Cette personne a été diagnostiquée d'une maladie apparentée à Alzheimer il y a trois ans. "Cette foutue maladie va peu à peu me faire disparaître à vos yeux, peu à peu on va parler de moi en ma présence, sans même avoir la décence de me consulter. Car je vais disparaître derrière cette maladie. Parce que mon papa, qui a 66 ans, a été diagnostiqué il y a huit ans, il est aujourd'hui très fortement dépendant, et je vois donc combien il est difficile de garder à l'esprit que derrière le malade, il reste une personne. [...] Vivre avec cette maladie c'est un triple combat. Le premier de ces combats, c'est avant tout pour ne pas perdre mes capacités : me battre pour les garder le plus longtemps possible. Le deuxième c'est d'accepter, car si je n'accepte pas la perte de ces capacités, alors je n'ai qu'à sombrer. Donc ce deuxième combat : s'accepter telle que je suis ou plutôt telle que je ne suis plus et ne serai plus. M'accepter avec tout ces moins. Et enfin, en même temps que ces deux combats, un troisième combat : celui de m'inventer des solutions, m'inventer un avenir. Le troisième combat est de trouver des solutions de remplacement. Par exemple : j'adore la lecture, c'est l'une de mes passions. Mais voilà, la maladie, actuellement, touche la lecture, pas encore le déchiffrage, mais c'est plutôt pour réussir à suivre l'histoire que c'est devenu compliqué."

"Donc premier combat : me battre, m'accrocher pour continuer à maintenir la lecture. Second combat : accepter. Accepter de lire des romans du rayon ados, dont l'intérêt, vous en conviendrez, est limité ! Accepter la perte de cette capacité intellectuelle... Accepter sans en avoir honte ? C'est dur, voire impossible ! Troisième combat : trouver une issue de secours à long terme : quelle activité pourrais-je trouver pour passer un aussi bon moment qu'avec un livre quand la lecture ne sera plus possible ? Des pistes existent, mais il faut être capable de prendre du recul, de faire en sorte que la douleur s'apaise, laissant place à une solution."

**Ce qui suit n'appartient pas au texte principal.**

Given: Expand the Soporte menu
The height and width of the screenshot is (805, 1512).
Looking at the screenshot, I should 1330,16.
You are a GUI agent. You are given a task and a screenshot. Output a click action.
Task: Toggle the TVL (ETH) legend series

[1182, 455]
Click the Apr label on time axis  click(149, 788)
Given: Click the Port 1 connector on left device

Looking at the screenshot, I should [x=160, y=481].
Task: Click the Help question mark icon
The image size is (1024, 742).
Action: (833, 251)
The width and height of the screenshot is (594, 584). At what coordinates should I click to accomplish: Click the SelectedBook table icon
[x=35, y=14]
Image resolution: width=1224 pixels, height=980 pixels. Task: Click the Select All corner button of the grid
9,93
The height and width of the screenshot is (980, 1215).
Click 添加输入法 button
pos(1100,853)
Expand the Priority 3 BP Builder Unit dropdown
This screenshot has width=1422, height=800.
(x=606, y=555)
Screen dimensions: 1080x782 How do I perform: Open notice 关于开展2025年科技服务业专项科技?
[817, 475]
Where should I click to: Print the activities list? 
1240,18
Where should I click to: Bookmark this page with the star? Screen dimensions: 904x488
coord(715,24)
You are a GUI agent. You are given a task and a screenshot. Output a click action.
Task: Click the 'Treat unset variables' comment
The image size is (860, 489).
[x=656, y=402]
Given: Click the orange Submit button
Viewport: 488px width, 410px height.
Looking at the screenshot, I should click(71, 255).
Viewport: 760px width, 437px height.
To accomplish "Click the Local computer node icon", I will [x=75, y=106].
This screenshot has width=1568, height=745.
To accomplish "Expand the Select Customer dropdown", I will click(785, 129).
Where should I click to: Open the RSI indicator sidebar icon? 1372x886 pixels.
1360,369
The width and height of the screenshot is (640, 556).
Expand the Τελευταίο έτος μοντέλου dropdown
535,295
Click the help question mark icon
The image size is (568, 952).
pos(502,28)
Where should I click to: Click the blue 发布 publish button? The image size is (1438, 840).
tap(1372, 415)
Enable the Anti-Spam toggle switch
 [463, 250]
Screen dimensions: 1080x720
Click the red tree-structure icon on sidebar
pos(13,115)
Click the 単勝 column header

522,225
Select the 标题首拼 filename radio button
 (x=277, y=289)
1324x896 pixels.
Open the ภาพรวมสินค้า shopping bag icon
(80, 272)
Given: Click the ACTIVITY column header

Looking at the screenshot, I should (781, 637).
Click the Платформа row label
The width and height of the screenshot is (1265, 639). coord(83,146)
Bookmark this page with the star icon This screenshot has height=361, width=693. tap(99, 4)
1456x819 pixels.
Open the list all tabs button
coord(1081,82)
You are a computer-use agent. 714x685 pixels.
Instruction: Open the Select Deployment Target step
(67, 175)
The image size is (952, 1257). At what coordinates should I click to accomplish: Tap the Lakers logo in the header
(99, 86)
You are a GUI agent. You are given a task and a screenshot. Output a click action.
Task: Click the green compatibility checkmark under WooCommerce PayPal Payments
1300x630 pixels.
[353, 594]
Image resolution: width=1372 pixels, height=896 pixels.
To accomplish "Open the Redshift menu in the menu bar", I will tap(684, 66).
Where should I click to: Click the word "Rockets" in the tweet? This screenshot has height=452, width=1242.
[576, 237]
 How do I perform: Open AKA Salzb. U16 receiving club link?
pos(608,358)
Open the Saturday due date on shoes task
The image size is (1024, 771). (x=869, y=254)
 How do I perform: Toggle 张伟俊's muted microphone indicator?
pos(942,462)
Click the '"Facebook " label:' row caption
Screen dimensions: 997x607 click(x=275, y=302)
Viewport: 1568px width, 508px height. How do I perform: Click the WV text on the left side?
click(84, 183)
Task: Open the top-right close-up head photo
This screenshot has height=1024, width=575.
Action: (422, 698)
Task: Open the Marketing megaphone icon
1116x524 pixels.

"Peut-être que l'une des solutions sera pour moi la photo ? Affaire à suivre... si vous avez des idées, je prends ! Et voilà, ce triple combat est à mener sur bon nombre de fronts : au niveau de mes capacités, certes, mais aussi et surtout au niveau de mon mari Xavier et de mes enfants. Premier combat : me battre pour que la vie ensemble soit la plus belle, la plus classique possible, bref que notre quotidien soit le plus normal et beau possible. Deuxième combat : me battre pour accepter que je ne serai peut-être pas à leurs côtés pour les voir grandir, et les accompagner dans les étapes de leur vie. Et enfin troisième combat, parallèlement, me battre pour trouver des solutions innovantes, différentes, pour l'avenir, pour que notre relation perdure, qu'elle reste belle, qu'elle soit apaisée. Je ne veux pas qu'à l'avenir nous vivions côte à côte sous le même toit, que le poids de ma dépendance pèse sur leur vie, car j'adore la vie."

Certes, comme le dit Justine, le regard que les autres portent sur elle après cette annonce est différent, mais elle veut avant tout rester une personne, ce que certains oublient parfois face à un "malade".